7 Easy Tax Planning tips
1. Paying rent to parents
Individuals who live with their parents can also claim HRA deduction by paying rent to parents. It is advisable to pay rent via Cheque or online transfer to parents. However, make sure that your parents own this property, and you are not the owner or co-owner of that property. Besides this, you must enter into a rent agreement with your parents and get receipts for rent paid every month. Please note that rent paid by you is taxable for your parents under the head Income from House Property & they are entitled to claim the deduction of property Tax & standard deduction of 30% on rental Income.
2. Invest in NPS
NPS is special kind of Investment that can be used to save tax in three ways. First, NPS investments are eligible for deduction under Section 80C. Secondly if one has already exhausted the Rs 1.5 lakh ceiling under Section 80C one can claim an additional deduction of up to Rs 50,000 under Section 80CCD(1b). Lastly, up to 10% of the basic salary put in the NPS by the employer can be claimed as deduction under Section 80CCD (2). This amount of contribution up-to 10% of basic in NPS by the company on behalf of employee is exempt from Tax.
3. Tax Harvesting
Tax harvesting is one of the most effective ways to bring down the tax liability in equity investing.

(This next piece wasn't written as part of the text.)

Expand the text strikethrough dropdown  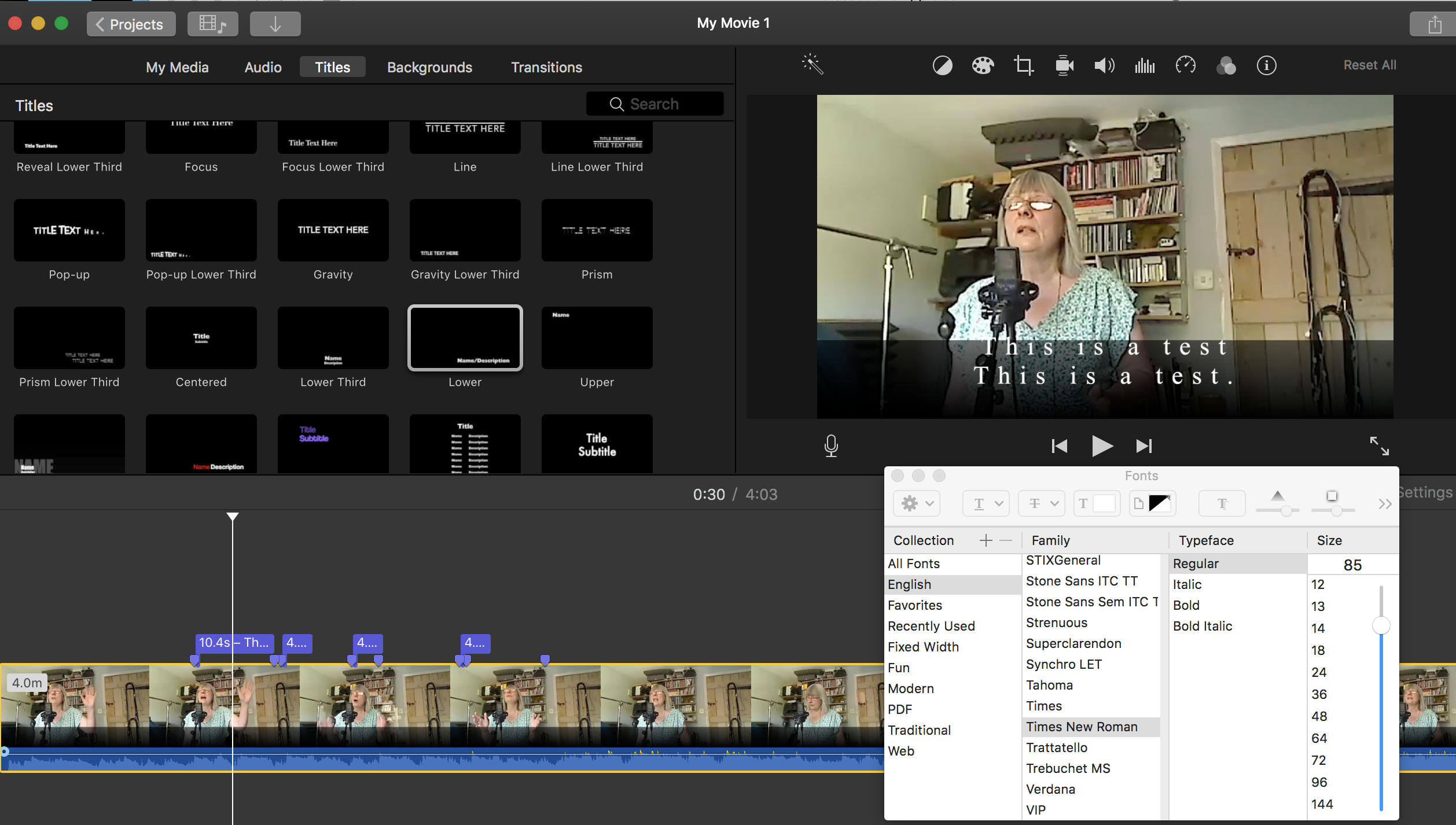coord(1042,503)
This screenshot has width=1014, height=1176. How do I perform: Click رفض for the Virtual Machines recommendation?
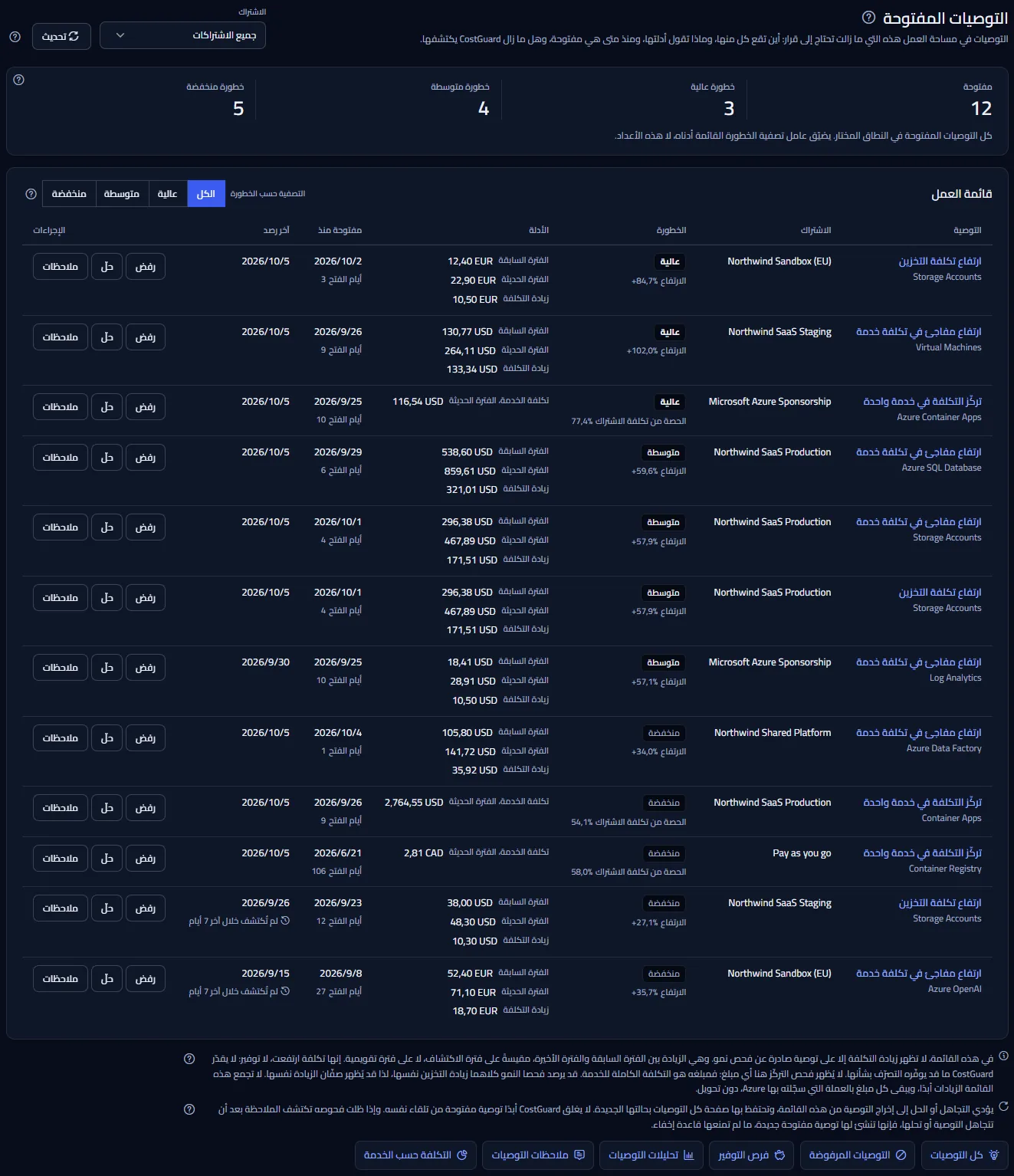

This strategy usually investors use at the end of the financial year to bring down the capital gain tax liability. Book long-term capital gains by selling some stocks or a part of mutual fund holdings to the extent of Rs. 1 lakh and then reinvest the proceeds immediately. This process can be repeated every year to take advantage of the ₹1 lakh exemption in case of LTCG. Similarly, this technique can be used in case of loss. If you have unrealised loss & realised capital gain, book loss in equity/mutual fund to adjust against realised LTCG/STCG and buy again the same share to keep the portfolio as it is.
4. Invest in wife's name
Money given to the wife for her personal expenses is not treated under the clubbing provision U/s 64 of the income Tax Act, i.e., if the wife invests out of this personal money, the income will not get clubbed with that of the husband. One more thing clubbing happens only at the first level of income. If the earnings are reinvested, the income from that will be treated as that of the wife only. For example, if the wife invests the gifted money in tax-advantaged options such as stocks and equity funds, the husband will not be taxed for long-term capital gains of up to Rs 1 lakh in a year and that amount will then be treated as the income of the wife.
5. Investment through HUF
HUF is separate taxable entity in the eyes of law and taxed separately. HUF taxed slab wise as individual and almost all the tax benefits an individual has under the Income Tax Act is available to HUF. As HUF is separately assessed, so individual can plan investment via HUF to avail the benefit of basic exemption limit, chapter VI deductions, benefit of long-term capital gain exemption up to Rs. 1 lakh etc
6. Utilise exemption for senior citizens
If your parent is a senior citizen and does not fall under the higher tax bracket, you can invest in their name to earn tax-free interest. Adults above 60 enjoy a basic exemption of Rs 3 lakh. Very senior citizens (above 80) enjoy higher basic exemption limit at Rs 5 lakh. Senior Citizen's Saving Scheme offers higher interest rate compared to other deposits (present Interest rate 7.4%) and the Pradhan Mantri Vaya Vandana Yojana are safe bets. Banks also offer higher rates on fixed deposits to senior citizens. One can also get senior citizens to invest in stocks and mutual funds so that every person can individually benefit from the Rs 1 lakh exemption per year for LTCG. If the total income is below the basic exemption limit, even STCG from stocks and mutual funds will not attract any tax.
7. Invest in name of adult child
Income earned by adult children is not subject to clubbing under section 64. The adult child enjoys separate basic limit exemption and other tax deductions that you do. An 18-year-old can also invest in stocks and mutual funds on his own. You can open a demat account and stocks trading account in his/her name. Up to Rs 1 lakh of LTCG will be tax free in a year and STCG till the basic exemption of Rs 2.5 lakh a year. You can separately invest up to Rs 1.5 lakh a year in child's name under chapter VI.